Essa difícil relação com o público constitui-se (até hoje) no principal calcanhar de Aquiles do modo como está estruturado o universo do cinema português: não tanto pela não entrada de dinheiro (as receitas de bilheteira, num mercado reduzido com o português, nunca mais voltarão a poder cobrir os custos de um filme, com custos crescentes a partir dos anos setenta) mas pelo défice de legitimação, que se irá acentuando.
Muitas vezes, essa distância que é pedida pelo novo cinema português é, ao avesso do que desde o início caracteriza o medium cinema, oposta à fruição, entrando muitas vezes naquela confusão, contra a qual tanto o pobre Bertold Brecht reclamou, entre distanciação e ausência de prazer, partilhando afinal de todo o fundo de desconfiança relativamente ao gozo que atravessa a estética, de Kant a Adorno e Lyotard.

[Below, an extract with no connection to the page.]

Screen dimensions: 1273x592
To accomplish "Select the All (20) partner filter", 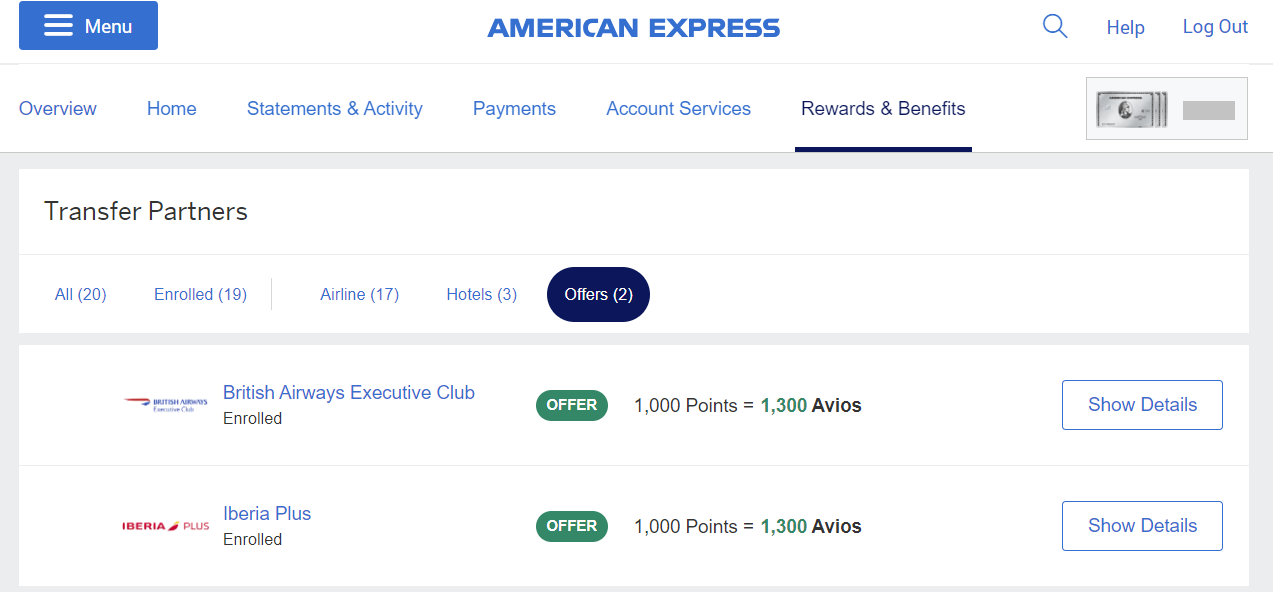I will pyautogui.click(x=80, y=294).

Para Kant, há dois sentidos possíveis da relação do prazer com o juízo: ou o juízo é a verificação do prazer (este objecto agrada-me) ou o prazer é um sentimento particular que segue o juízo, mas então o prazer nada nos pode fazer conhecer, é apenas o prazer de conhecer, ou de ter conhecido. É esse segundo tipo de relação que muito do nosso novo cinema concebe, o de um prazer para quem sabe ver e apreciar distanciadamente, enquanto o que caracteriza o cinema em geral, e também o cinema português anterior a que o público mais aderira, é justamente o gozo precedendo o juízo. Que se trata, aqui, de uma desnecessária confusão, provam-no o facto de os casos mais bem resolvidos da aventura do novo cinema português, como Oliveira e César Monteiro, não rejeitarem os gozos elementares que o cinema pode gerar, incluindo o humor constante.
Mesmo depois do 25 de Abril, acabada a censura política, será o mercado de distribuição e exibição continuar a funcionar, neste medium, como uma barreira total ao contacto do público com os filmes, por muito "actuais'' que sejam os seus temas. Silva Melo lembrava, em 1988, que "o facto de muitos filmes não chegarem a estrear provoca uma ausência de real muito grande. Porque não são confrontados com o público ou a falta dele, e com a concorrência. Tal como os décors e os actores são o real da filmagem, o público também é a realidade do cinema.''
retirado daqui
É um artigo muito longo mas verdadeiramente interessante e crucial para compreender como pouco mudou e o cinema português continua a ter dificuldades em se afirmar (apesar dos sinais subtis que começam a surgir da mudança de ventos), devido à preguiça visual do seu público, acabando por ser melhor recebido e compreendido no estrangeiro do que no seu próprio país.